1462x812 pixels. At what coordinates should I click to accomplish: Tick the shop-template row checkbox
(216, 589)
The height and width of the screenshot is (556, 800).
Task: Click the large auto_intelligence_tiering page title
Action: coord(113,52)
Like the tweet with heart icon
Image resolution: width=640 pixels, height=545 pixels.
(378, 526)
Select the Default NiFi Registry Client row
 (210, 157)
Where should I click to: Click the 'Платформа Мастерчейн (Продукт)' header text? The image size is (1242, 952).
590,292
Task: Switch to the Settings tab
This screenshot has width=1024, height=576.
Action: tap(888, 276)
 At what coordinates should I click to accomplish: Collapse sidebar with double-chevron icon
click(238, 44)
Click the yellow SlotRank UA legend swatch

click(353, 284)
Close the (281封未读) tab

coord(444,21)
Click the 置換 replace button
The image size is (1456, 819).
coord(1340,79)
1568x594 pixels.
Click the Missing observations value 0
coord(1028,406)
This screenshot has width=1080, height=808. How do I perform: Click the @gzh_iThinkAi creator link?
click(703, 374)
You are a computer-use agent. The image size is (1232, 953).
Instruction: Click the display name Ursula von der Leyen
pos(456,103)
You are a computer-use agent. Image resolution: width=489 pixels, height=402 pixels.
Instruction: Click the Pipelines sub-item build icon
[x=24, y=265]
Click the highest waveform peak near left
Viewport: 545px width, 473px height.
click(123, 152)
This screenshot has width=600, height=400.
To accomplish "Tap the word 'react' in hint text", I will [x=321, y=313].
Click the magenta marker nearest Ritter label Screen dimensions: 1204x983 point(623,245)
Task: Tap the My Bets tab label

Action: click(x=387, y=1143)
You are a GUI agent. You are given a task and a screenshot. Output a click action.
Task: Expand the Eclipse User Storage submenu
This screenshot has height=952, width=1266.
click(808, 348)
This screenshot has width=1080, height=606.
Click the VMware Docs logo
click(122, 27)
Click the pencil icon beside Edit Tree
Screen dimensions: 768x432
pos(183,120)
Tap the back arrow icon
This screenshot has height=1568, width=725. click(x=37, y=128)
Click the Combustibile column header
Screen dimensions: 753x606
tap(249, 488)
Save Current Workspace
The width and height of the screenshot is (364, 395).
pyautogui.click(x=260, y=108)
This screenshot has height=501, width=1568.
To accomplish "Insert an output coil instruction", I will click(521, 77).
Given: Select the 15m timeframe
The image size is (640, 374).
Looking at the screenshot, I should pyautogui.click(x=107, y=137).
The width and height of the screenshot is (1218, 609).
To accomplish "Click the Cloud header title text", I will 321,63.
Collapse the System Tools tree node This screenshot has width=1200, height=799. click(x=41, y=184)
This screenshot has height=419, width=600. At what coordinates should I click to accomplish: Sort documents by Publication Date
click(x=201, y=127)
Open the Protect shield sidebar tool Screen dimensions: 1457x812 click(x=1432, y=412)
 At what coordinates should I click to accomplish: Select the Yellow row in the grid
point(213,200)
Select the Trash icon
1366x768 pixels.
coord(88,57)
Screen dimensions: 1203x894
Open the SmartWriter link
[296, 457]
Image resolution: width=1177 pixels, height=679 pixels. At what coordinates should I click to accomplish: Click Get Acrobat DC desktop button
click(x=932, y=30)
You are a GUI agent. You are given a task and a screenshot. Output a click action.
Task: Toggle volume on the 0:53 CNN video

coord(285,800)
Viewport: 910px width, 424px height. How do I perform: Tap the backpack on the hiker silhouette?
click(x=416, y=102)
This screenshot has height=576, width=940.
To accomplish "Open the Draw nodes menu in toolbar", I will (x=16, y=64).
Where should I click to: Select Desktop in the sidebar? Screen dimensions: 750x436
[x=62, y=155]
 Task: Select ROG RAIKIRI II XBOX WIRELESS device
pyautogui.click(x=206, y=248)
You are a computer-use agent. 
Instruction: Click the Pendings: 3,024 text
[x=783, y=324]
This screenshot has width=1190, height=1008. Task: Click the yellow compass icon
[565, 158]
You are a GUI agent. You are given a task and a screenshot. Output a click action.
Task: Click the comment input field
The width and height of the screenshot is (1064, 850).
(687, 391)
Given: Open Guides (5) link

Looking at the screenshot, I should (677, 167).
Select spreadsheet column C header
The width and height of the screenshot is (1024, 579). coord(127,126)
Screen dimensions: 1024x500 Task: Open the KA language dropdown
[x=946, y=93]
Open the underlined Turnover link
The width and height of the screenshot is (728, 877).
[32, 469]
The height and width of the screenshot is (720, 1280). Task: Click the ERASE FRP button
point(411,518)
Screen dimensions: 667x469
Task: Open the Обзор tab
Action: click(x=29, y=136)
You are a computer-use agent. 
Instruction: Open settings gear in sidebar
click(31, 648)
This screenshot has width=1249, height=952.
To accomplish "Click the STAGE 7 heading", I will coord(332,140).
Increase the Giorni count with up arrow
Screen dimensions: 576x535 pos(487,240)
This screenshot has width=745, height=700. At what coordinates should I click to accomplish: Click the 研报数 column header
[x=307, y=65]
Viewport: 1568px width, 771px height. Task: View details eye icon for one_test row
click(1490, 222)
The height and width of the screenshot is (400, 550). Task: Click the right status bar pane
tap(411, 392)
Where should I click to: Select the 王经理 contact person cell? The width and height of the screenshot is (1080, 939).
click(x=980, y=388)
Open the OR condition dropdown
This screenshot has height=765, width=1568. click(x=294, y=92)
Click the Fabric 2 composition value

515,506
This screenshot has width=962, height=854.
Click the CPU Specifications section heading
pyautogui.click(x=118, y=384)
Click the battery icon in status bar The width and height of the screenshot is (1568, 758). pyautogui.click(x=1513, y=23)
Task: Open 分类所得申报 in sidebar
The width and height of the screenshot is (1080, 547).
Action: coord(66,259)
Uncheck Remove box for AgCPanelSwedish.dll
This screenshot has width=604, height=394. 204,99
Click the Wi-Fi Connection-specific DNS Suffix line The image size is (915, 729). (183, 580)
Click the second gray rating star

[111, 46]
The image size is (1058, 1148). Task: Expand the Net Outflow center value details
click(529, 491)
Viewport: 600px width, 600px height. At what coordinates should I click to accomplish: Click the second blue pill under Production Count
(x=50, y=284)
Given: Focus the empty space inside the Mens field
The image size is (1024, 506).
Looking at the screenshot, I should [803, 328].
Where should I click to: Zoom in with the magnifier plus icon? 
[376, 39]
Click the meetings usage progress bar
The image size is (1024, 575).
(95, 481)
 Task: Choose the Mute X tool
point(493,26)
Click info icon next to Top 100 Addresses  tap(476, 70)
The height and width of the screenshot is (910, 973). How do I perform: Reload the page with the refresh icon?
--*--
### What is required:
Transcribe each record exactly as it is written above.

### Written solution:
1462x812 pixels. At what coordinates should I click to accomplish: Tick the shop-template row checkbox
(216, 589)
The height and width of the screenshot is (556, 800).
Task: Click the large auto_intelligence_tiering page title
Action: coord(113,52)
Like the tweet with heart icon
Image resolution: width=640 pixels, height=545 pixels.
(378, 526)
Select the Default NiFi Registry Client row
 (210, 157)
Where should I click to: Click the 'Платформа Мастерчейн (Продукт)' header text? The image size is (1242, 952).
590,292
Task: Switch to the Settings tab
This screenshot has width=1024, height=576.
Action: tap(888, 276)
 At what coordinates should I click to accomplish: Collapse sidebar with double-chevron icon
click(238, 44)
Click the yellow SlotRank UA legend swatch

click(353, 284)
Close the (281封未读) tab

coord(444,21)
Click the 置換 replace button
The image size is (1456, 819).
coord(1340,79)
1568x594 pixels.
Click the Missing observations value 0
coord(1028,406)
This screenshot has width=1080, height=808. How do I perform: Click the @gzh_iThinkAi creator link?
click(703, 374)
You are a computer-use agent. The image size is (1232, 953).
Instruction: Click the display name Ursula von der Leyen
pos(456,103)
You are a computer-use agent. Image resolution: width=489 pixels, height=402 pixels.
Instruction: Click the Pipelines sub-item build icon
[x=24, y=265]
Click the highest waveform peak near left
Viewport: 545px width, 473px height.
click(123, 152)
This screenshot has width=600, height=400.
To accomplish "Tap the word 'react' in hint text", I will [x=321, y=313].
Click the magenta marker nearest Ritter label Screen dimensions: 1204x983 point(623,245)
Task: Tap the My Bets tab label

Action: click(x=387, y=1143)
You are a GUI agent. You are given a task and a screenshot. Output a click action.
Task: Expand the Eclipse User Storage submenu
This screenshot has height=952, width=1266.
click(808, 348)
This screenshot has width=1080, height=606.
Click the VMware Docs logo
click(122, 27)
Click the pencil icon beside Edit Tree
Screen dimensions: 768x432
pos(183,120)
Tap the back arrow icon
This screenshot has height=1568, width=725. click(x=37, y=128)
Click the Combustibile column header
Screen dimensions: 753x606
tap(249, 488)
Save Current Workspace
The width and height of the screenshot is (364, 395).
pyautogui.click(x=260, y=108)
This screenshot has height=501, width=1568.
To accomplish "Insert an output coil instruction", I will click(521, 77).
Given: Select the 15m timeframe
The image size is (640, 374).
Looking at the screenshot, I should pyautogui.click(x=107, y=137).
The width and height of the screenshot is (1218, 609).
To accomplish "Click the Cloud header title text", I will 321,63.
Collapse the System Tools tree node This screenshot has width=1200, height=799. click(x=41, y=184)
This screenshot has height=419, width=600. At what coordinates should I click to accomplish: Sort documents by Publication Date
click(x=201, y=127)
Open the Protect shield sidebar tool Screen dimensions: 1457x812 click(x=1432, y=412)
 At what coordinates should I click to accomplish: Select the Yellow row in the grid
point(213,200)
Select the Trash icon
1366x768 pixels.
coord(88,57)
Screen dimensions: 1203x894
Open the SmartWriter link
[296, 457]
Image resolution: width=1177 pixels, height=679 pixels. At what coordinates should I click to accomplish: Click Get Acrobat DC desktop button
click(x=932, y=30)
You are a GUI agent. You are given a task and a screenshot. Output a click action.
Task: Toggle volume on the 0:53 CNN video

coord(285,800)
Viewport: 910px width, 424px height. How do I perform: Tap the backpack on the hiker silhouette?
click(x=416, y=102)
This screenshot has height=576, width=940.
To accomplish "Open the Draw nodes menu in toolbar", I will (x=16, y=64).
Where should I click to: Select Desktop in the sidebar? Screen dimensions: 750x436
[x=62, y=155]
 Task: Select ROG RAIKIRI II XBOX WIRELESS device
pyautogui.click(x=206, y=248)
You are a computer-use agent. 
Instruction: Click the Pendings: 3,024 text
[x=783, y=324]
This screenshot has width=1190, height=1008. Task: Click the yellow compass icon
[565, 158]
You are a GUI agent. You are given a task and a screenshot. Output a click action.
Task: Click the comment input field
The width and height of the screenshot is (1064, 850).
(687, 391)
Given: Open Guides (5) link

Looking at the screenshot, I should (677, 167).
Select spreadsheet column C header
The width and height of the screenshot is (1024, 579). coord(127,126)
Screen dimensions: 1024x500 Task: Open the KA language dropdown
[x=946, y=93]
Open the underlined Turnover link
The width and height of the screenshot is (728, 877).
[32, 469]
The height and width of the screenshot is (720, 1280). Task: Click the ERASE FRP button
point(411,518)
Screen dimensions: 667x469
Task: Open the Обзор tab
Action: click(x=29, y=136)
You are a computer-use agent. 
Instruction: Open settings gear in sidebar
click(31, 648)
This screenshot has width=1249, height=952.
To accomplish "Click the STAGE 7 heading", I will coord(332,140).
Increase the Giorni count with up arrow
Screen dimensions: 576x535 pos(487,240)
This screenshot has width=745, height=700. At what coordinates should I click to accomplish: Click the 研报数 column header
[x=307, y=65]
Viewport: 1568px width, 771px height. Task: View details eye icon for one_test row
click(1490, 222)
The height and width of the screenshot is (400, 550). Task: Click the right status bar pane
tap(411, 392)
Where should I click to: Select the 王经理 contact person cell? The width and height of the screenshot is (1080, 939).
click(x=980, y=388)
Open the OR condition dropdown
This screenshot has height=765, width=1568. click(x=294, y=92)
Click the Fabric 2 composition value

515,506
This screenshot has width=962, height=854.
Click the CPU Specifications section heading
pyautogui.click(x=118, y=384)
Click the battery icon in status bar The width and height of the screenshot is (1568, 758). pyautogui.click(x=1513, y=23)
Task: Open 分类所得申报 in sidebar
The width and height of the screenshot is (1080, 547).
Action: coord(66,259)
Uncheck Remove box for AgCPanelSwedish.dll
This screenshot has width=604, height=394. 204,99
Click the Wi-Fi Connection-specific DNS Suffix line The image size is (915, 729). (183, 580)
Click the second gray rating star

[111, 46]
The image size is (1058, 1148). Task: Expand the Net Outflow center value details
click(529, 491)
Viewport: 600px width, 600px height. At what coordinates should I click to accomplish: Click the second blue pill under Production Count
(x=50, y=284)
Given: Focus the empty space inside the Mens field
The image size is (1024, 506).
Looking at the screenshot, I should [803, 328].
Where should I click to: Zoom in with the magnifier plus icon? 
[376, 39]
Click the meetings usage progress bar
The image size is (1024, 575).
(95, 481)
 Task: Choose the Mute X tool
point(493,26)
Click info icon next to Top 100 Addresses  tap(476, 70)
The height and width of the screenshot is (910, 973). How do I perform: Reload the page with the refresh icon?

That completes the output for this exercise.